The virtual node allocation unit
When the virtual node of the new server is arranged in the assigned area on the consistent hash ring of the virtual node with the largest total value of the calculated access number, the total value of the access number is calculated as the virtual node. Distribute according to the area ratio of the areas divided by the arrangement, set as the total value of the number of accesses of the new virtual node, in the virtual node on the consistent hash ring after the setting, the total of the number of accesses A virtual node allocation process for allocating the virtual node of the new server in the assigned area of the virtual node having the largest value is arranged on the consistent hash ring with a predetermined number of virtual nodes set in the new server. The dispatcher according to claim 3, wherein the dispatcher executes until completion and generates the new virtual node allocation information.

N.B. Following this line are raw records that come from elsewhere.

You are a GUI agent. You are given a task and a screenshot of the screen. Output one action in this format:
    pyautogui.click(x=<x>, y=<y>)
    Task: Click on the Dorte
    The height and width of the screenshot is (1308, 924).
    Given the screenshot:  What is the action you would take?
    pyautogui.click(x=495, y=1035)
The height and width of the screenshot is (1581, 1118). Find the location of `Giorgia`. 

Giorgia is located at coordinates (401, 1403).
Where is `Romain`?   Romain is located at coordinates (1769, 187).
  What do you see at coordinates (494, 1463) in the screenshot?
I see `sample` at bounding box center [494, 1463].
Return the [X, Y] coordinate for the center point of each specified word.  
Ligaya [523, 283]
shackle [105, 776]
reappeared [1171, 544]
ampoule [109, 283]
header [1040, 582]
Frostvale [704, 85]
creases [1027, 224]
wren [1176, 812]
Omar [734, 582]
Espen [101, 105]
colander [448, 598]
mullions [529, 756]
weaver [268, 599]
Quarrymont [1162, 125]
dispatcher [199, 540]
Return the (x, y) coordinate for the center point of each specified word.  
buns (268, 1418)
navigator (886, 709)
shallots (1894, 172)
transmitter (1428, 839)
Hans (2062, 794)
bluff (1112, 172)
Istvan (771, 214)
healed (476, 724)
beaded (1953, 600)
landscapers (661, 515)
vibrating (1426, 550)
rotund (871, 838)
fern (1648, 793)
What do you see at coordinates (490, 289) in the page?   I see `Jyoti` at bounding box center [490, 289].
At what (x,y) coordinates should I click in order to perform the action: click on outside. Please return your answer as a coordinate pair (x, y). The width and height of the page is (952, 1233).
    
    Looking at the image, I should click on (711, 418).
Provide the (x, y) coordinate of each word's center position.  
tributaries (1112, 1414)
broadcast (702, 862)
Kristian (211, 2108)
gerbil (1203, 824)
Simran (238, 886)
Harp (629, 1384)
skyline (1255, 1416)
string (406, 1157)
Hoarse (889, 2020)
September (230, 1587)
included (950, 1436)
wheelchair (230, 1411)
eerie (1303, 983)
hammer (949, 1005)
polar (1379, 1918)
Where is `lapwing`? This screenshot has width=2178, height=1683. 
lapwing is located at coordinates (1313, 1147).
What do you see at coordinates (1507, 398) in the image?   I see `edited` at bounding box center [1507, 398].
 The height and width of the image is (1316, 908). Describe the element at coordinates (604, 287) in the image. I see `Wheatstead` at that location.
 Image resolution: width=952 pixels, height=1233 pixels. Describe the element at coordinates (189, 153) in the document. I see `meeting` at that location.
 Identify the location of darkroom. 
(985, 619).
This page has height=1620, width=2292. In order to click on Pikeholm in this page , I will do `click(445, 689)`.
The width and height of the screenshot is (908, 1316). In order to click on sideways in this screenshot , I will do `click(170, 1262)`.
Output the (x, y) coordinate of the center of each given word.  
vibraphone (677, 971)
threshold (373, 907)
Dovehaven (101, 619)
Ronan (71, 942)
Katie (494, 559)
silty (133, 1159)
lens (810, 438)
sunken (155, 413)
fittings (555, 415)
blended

Connected to the plurality of dispatchers that distribute input information received from the input device to the server, the plurality of servers that execute processing including data storage and retrieval based on the input information received from the dispatcher, and the plurality of dispatchers A distributed processing management device of a distributed processing system comprising: a distributed processing management device that manages the server that is a distribution destination of input information received by the dispatcher,
A storage unit for storing virtual node allocation information indicating a region in charge of a virtual node of the plurality of servers on the consistent hash ring;
Access information obtained by counting, for each virtual node, the number of accesses indicating that the hash value of the input information is included in the assigned area of the virtual node for the assigned area of the virtual node arranged on the consistent hash ring An access information collection unit that collects from each of the plurality of dispatchers;
When a new server is added to the distributed processing system, the total value of the number of accesses for each virtual node is calculated, and the virtual node having the largest total value of the calculated number of accesses is assigned to the consistent hash ring. A virtual node allocation information generating unit that arranges virtual nodes of the new server in an area, generates new virtual node allocation information, and distributes the virtual node allocation information to the plurality of dispatchers;
A distributed processing management device comprising:

The virtual node allocation information generation unit
When the virtual node of the new server is arranged in the assigned area on the consistent hash ring of the virtual node with the largest total value of the calculated access number, the total value of the access number is calculated as the virtual node. Distribute according to the area ratio of the areas divided by the arrangement, set as the total value of the number of accesses of the new virtual node, in the virtual node on the consistent hash ring after the setting, the total of the number of accesses A virtual node allocation process for allocating the virtual node of the new server in the assigned area of the virtual node having the largest value is arranged on the consistent hash ring with a predetermined number of virtual nodes set in the new server. 6. The distributed processing management apparatus according to claim 5, wherein the processing is executed until the processing is completed, and the new virtual node allocation information is generated.